It was around about this time last year news of a 3D printed gun was revealed to the public, and spread like wildfire. It was a milestone, in terms of advancement, for 3D printing technology despite the ensuing controversy. The first firearm was made with all printed parts, and when tested, proved fully functional and capable of firing off live rounds.
This was massive news in the 3D printing industry, but it wasn’t welcomed by everyone. Many people started questioning the ease that the gun had been created, causing uncertainties, and what it might mean if this technology fell into the wrong hands.
Many claimed that the printed gun was merely a plastic toy with no real capabilities, and that it would not be able to fire rounds without shattering.

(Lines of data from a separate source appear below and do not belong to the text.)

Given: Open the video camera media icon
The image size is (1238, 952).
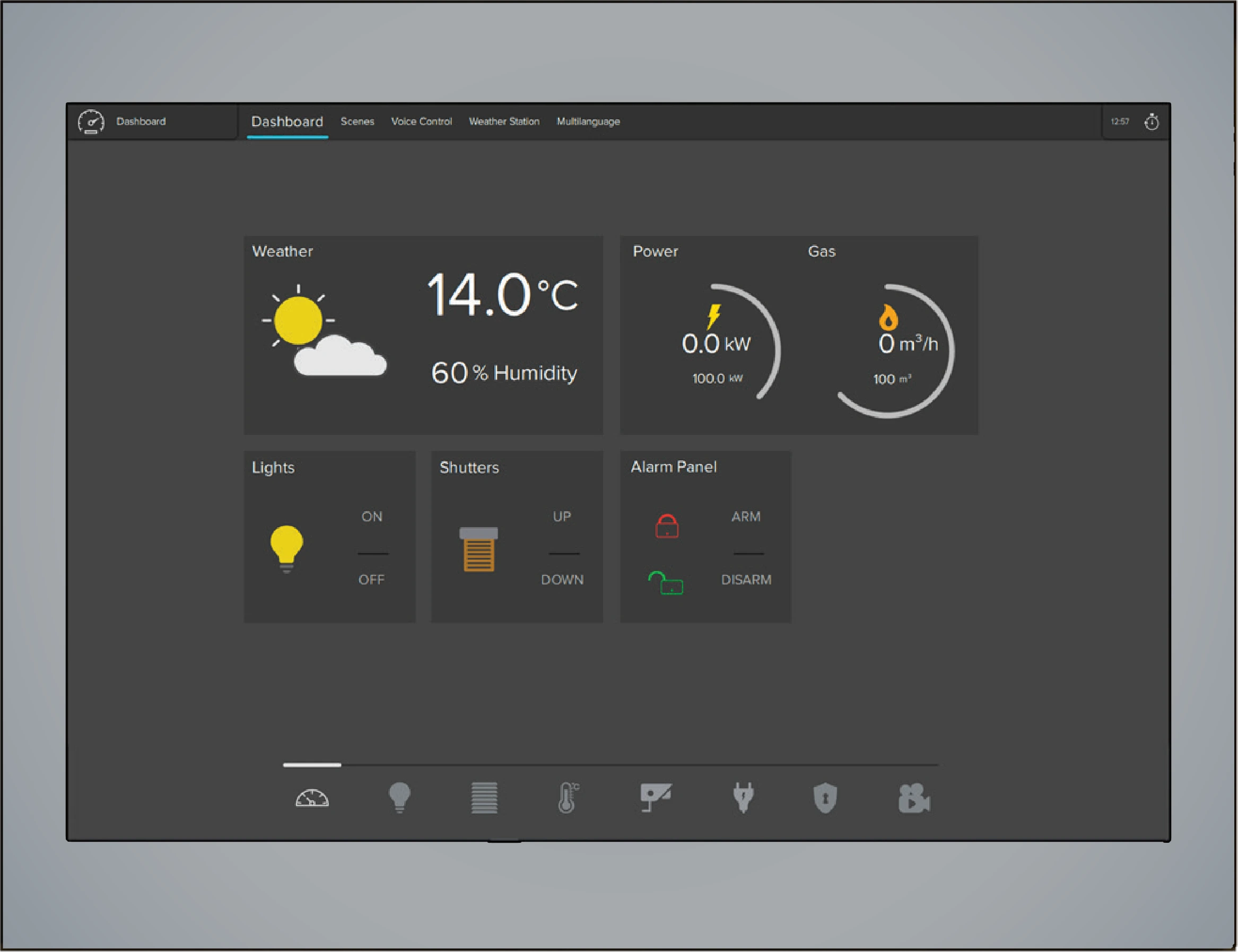Looking at the screenshot, I should point(913,798).
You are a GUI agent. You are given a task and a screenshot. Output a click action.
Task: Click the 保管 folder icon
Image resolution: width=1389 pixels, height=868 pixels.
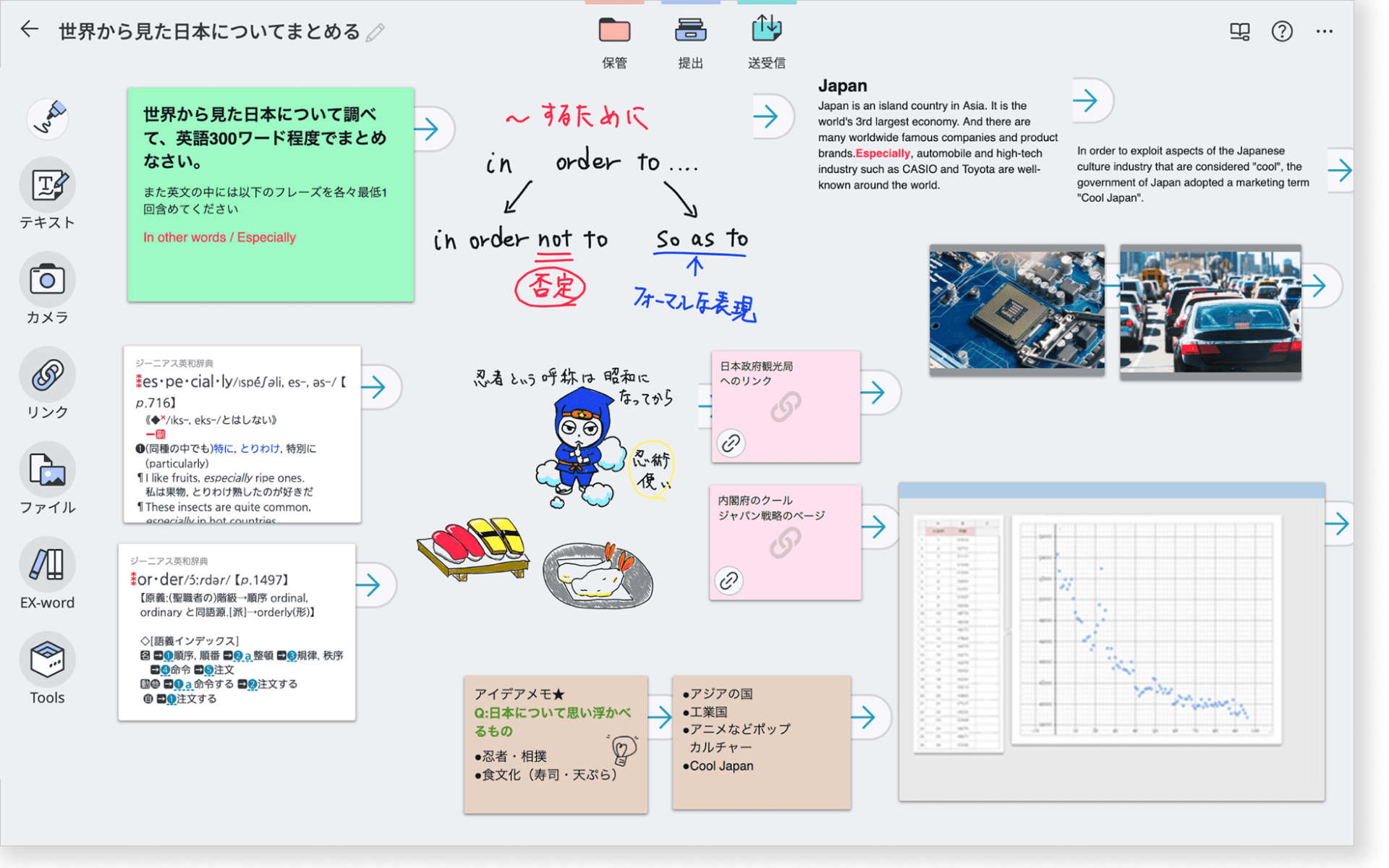(x=614, y=30)
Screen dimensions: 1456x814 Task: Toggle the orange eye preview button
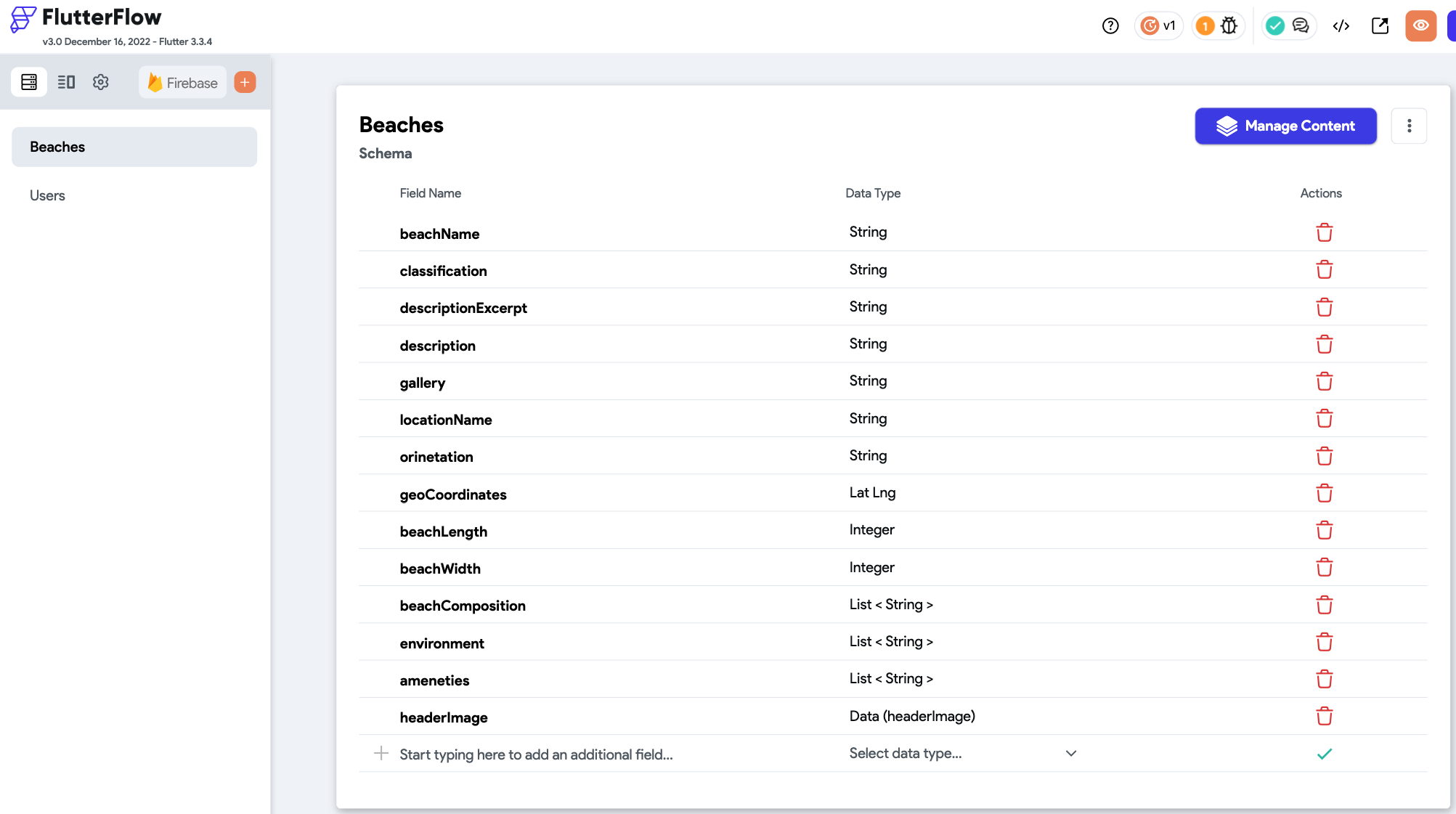pyautogui.click(x=1420, y=26)
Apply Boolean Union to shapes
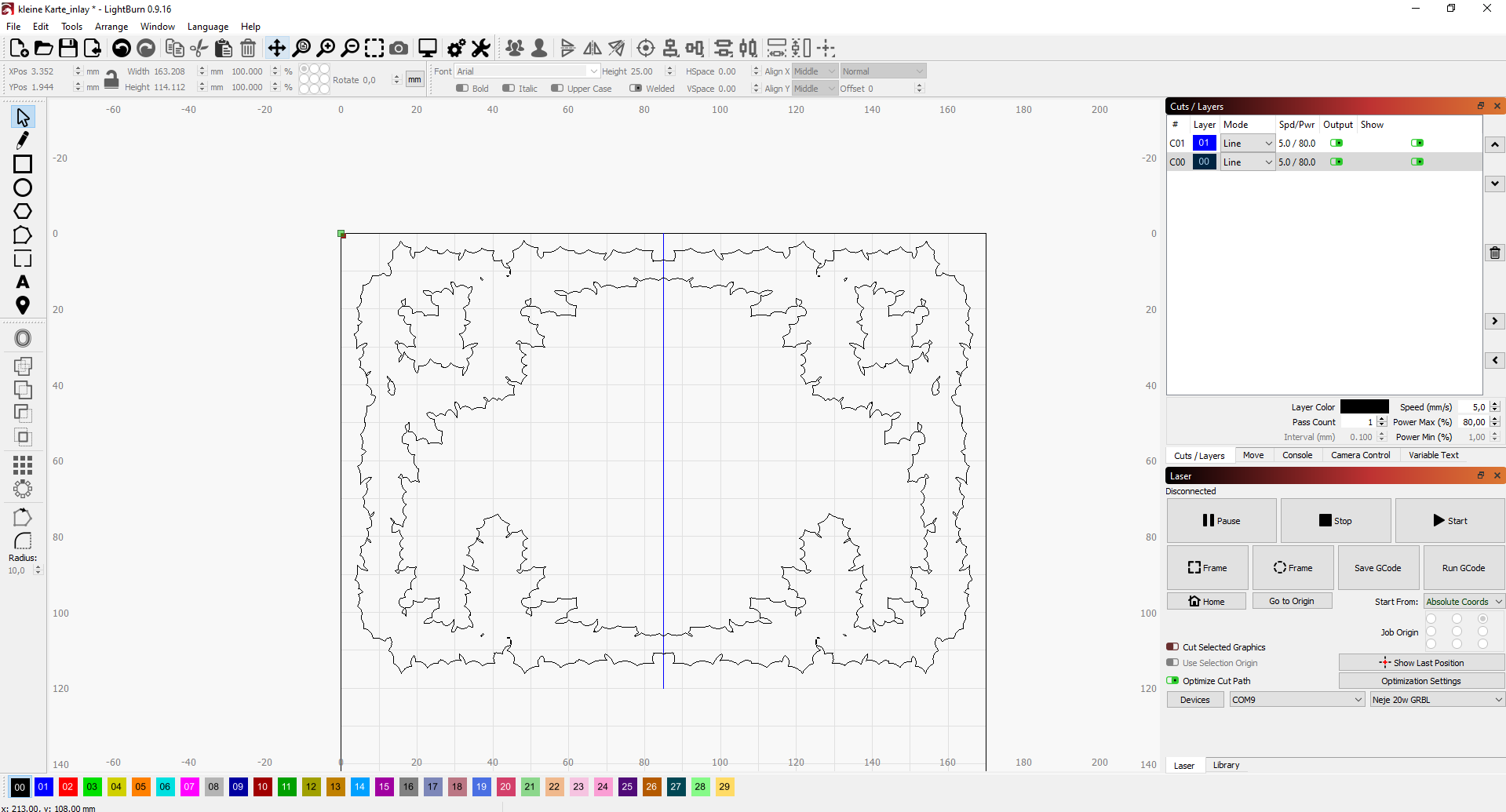1506x812 pixels. click(23, 366)
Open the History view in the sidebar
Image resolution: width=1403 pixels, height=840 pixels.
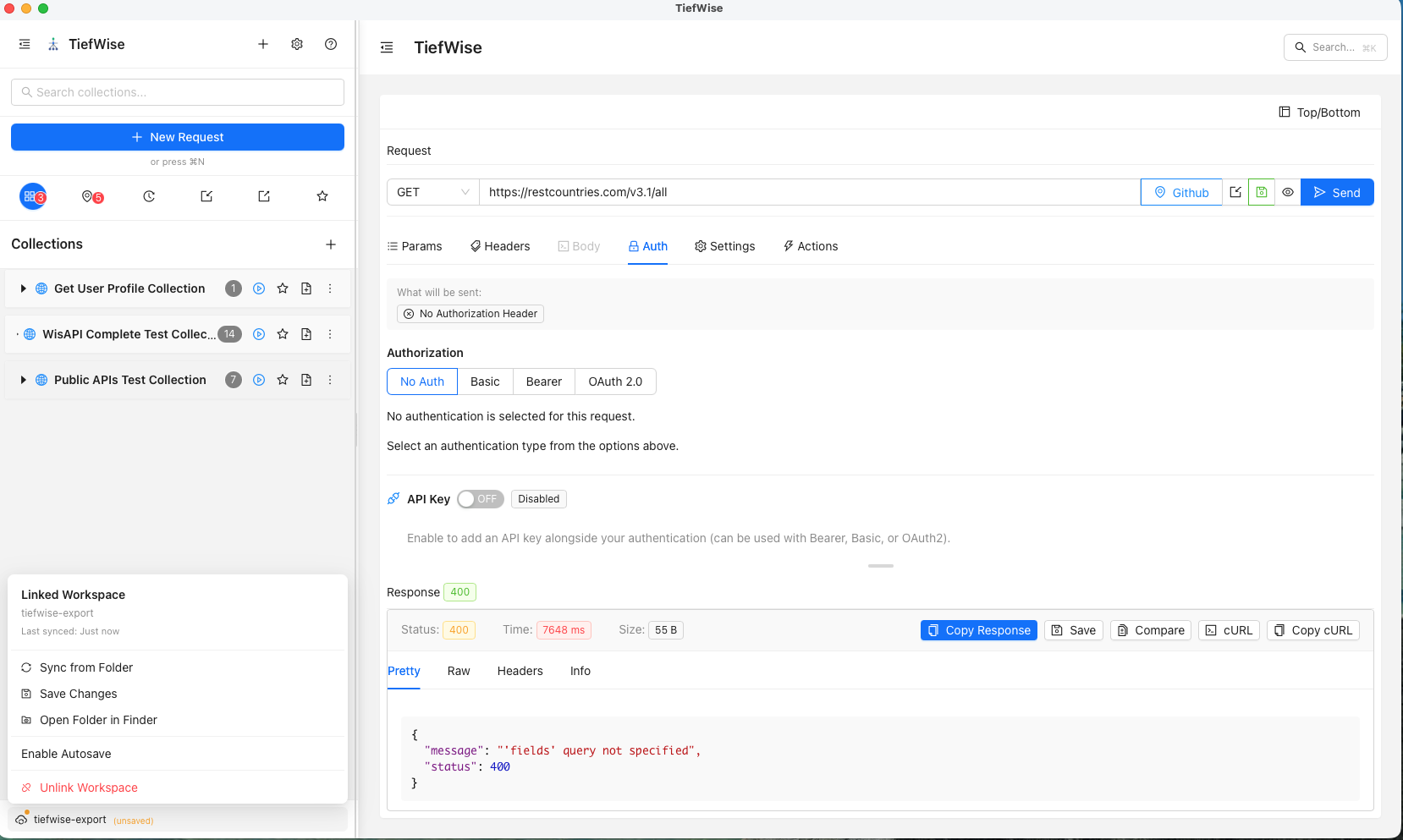coord(149,196)
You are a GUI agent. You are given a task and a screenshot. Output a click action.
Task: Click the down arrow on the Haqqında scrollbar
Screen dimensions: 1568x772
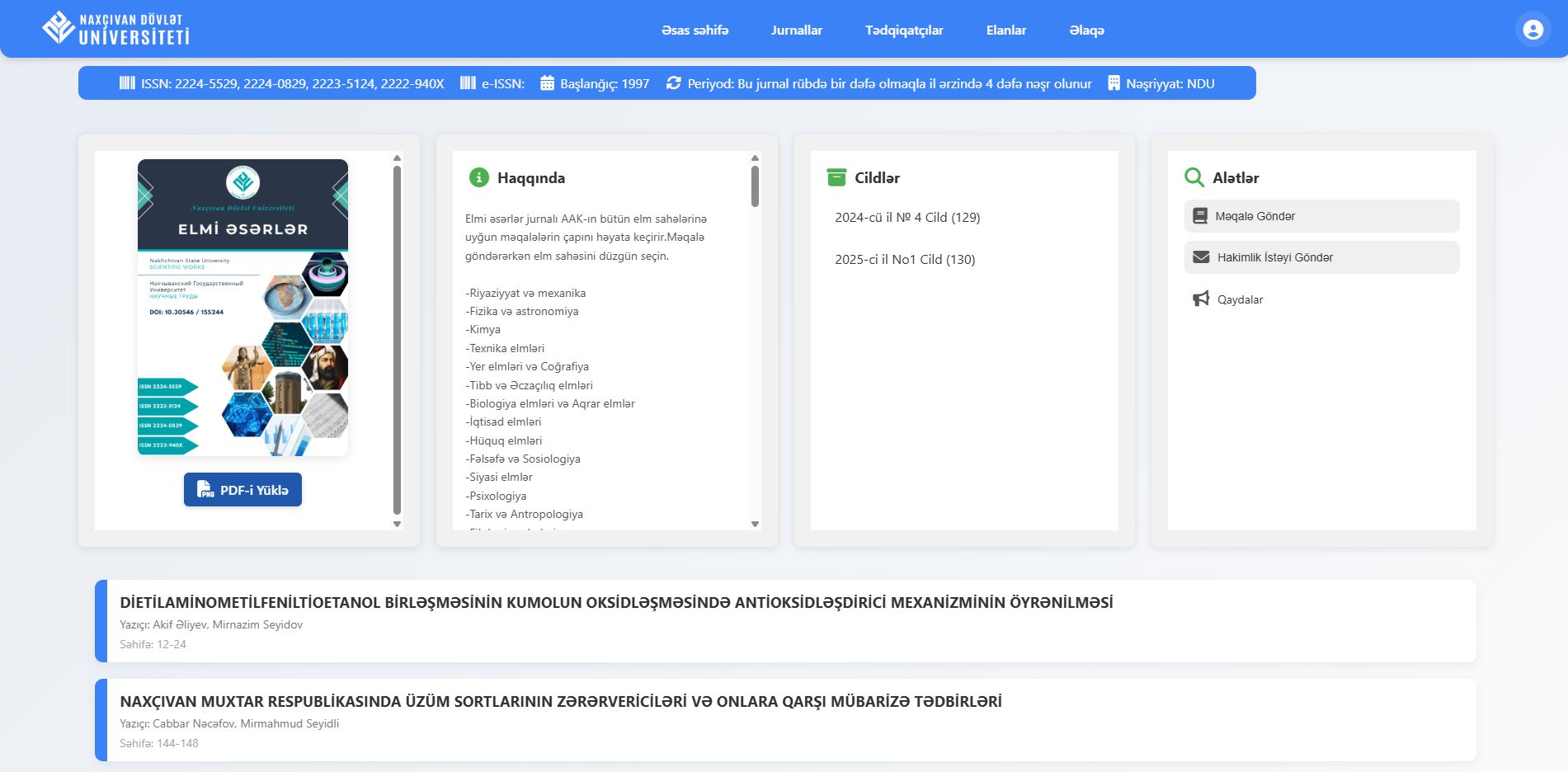click(753, 521)
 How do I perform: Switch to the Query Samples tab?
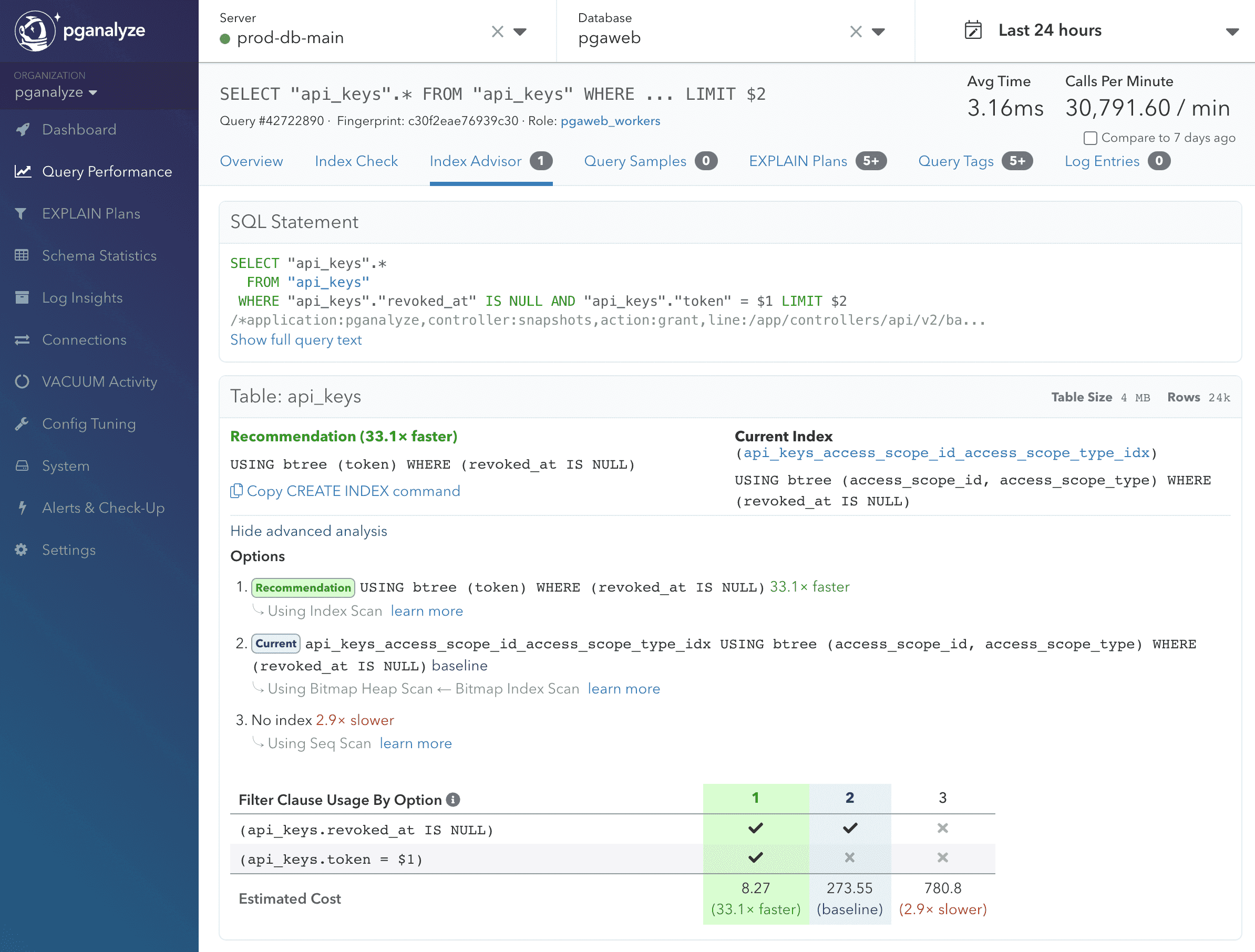click(x=635, y=161)
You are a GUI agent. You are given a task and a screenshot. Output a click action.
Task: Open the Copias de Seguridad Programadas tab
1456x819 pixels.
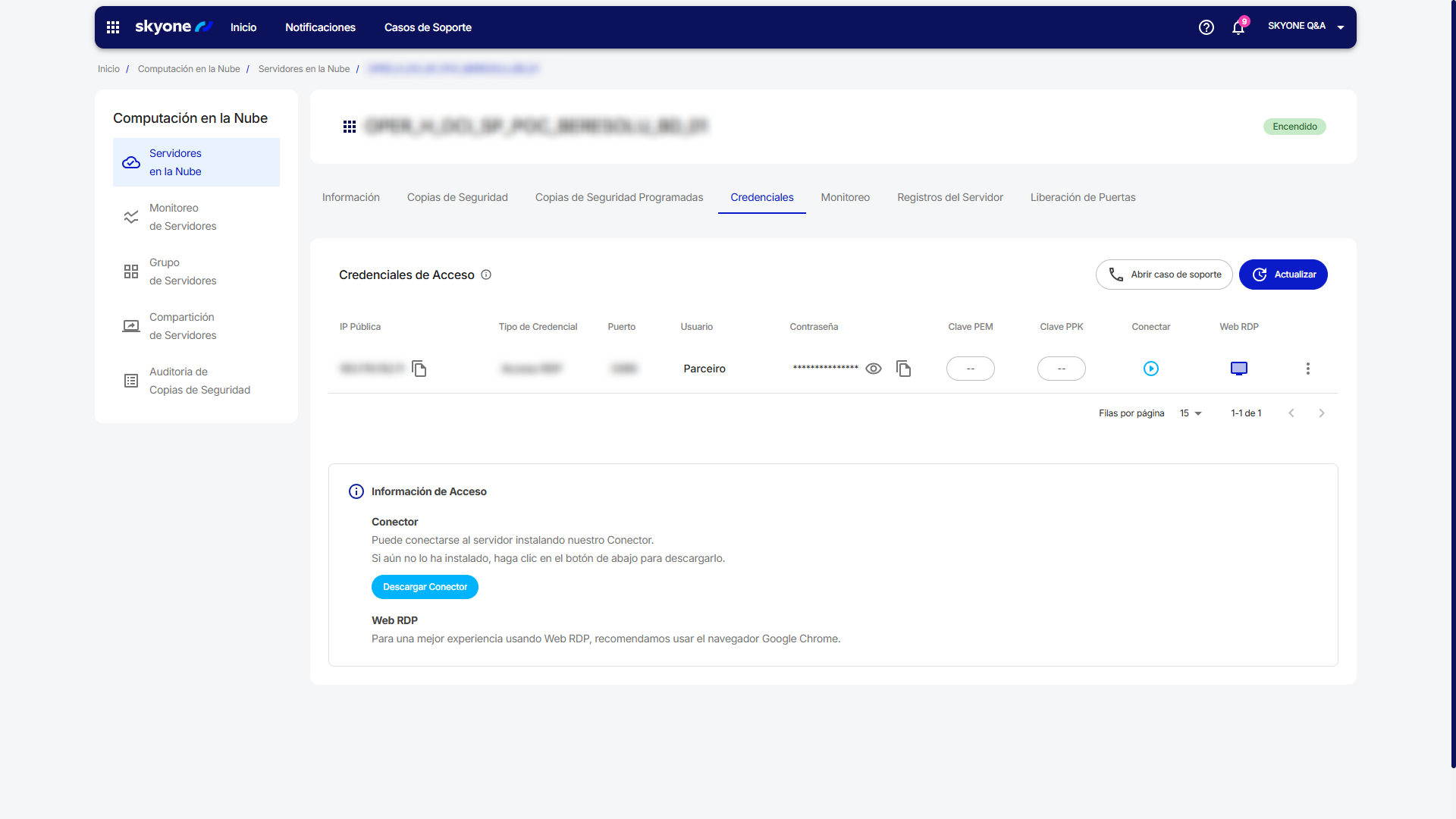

With earlier prototypes, this may have been true; however, the chilling reality is after witnessing the first firearm, created by a 3D printer, multiple enthusiasts joined in and determined to design and print their own version of a 3D printed weapon.
If you ever want to see the wide range and varieties of 3d printed guns, you only need to visit YouTube. You will be both amazed and shocked at how advanced printed guns are becoming.
Cody Wilson was the creator of the “Liberator” (the first 3D printed gun) now his creation looks to be primitive in comparison to the range of printed guns around today. Yes, the Liberator may appear primitive, but it was the benchmark other enthusiasts looked to in order to develop their own guns.
The purpose of today’s blog is to get you thinking, “Is the creation of 3D printed guns good news?”
This is a serious question that causes division. Some people believe it shows the rapid rate of progression, the versatility of 3D technology. While others say, it’s an accident waiting to happen.
It would seem such a powerful technology, like 3D printing, security and safety measures might need to be set into place, for obvious reasons. With gun-related crime in the U.S. already through the roof, don’t you think it smart that laws about 3D gun creation and printing should be discussed, for everyone’s sake?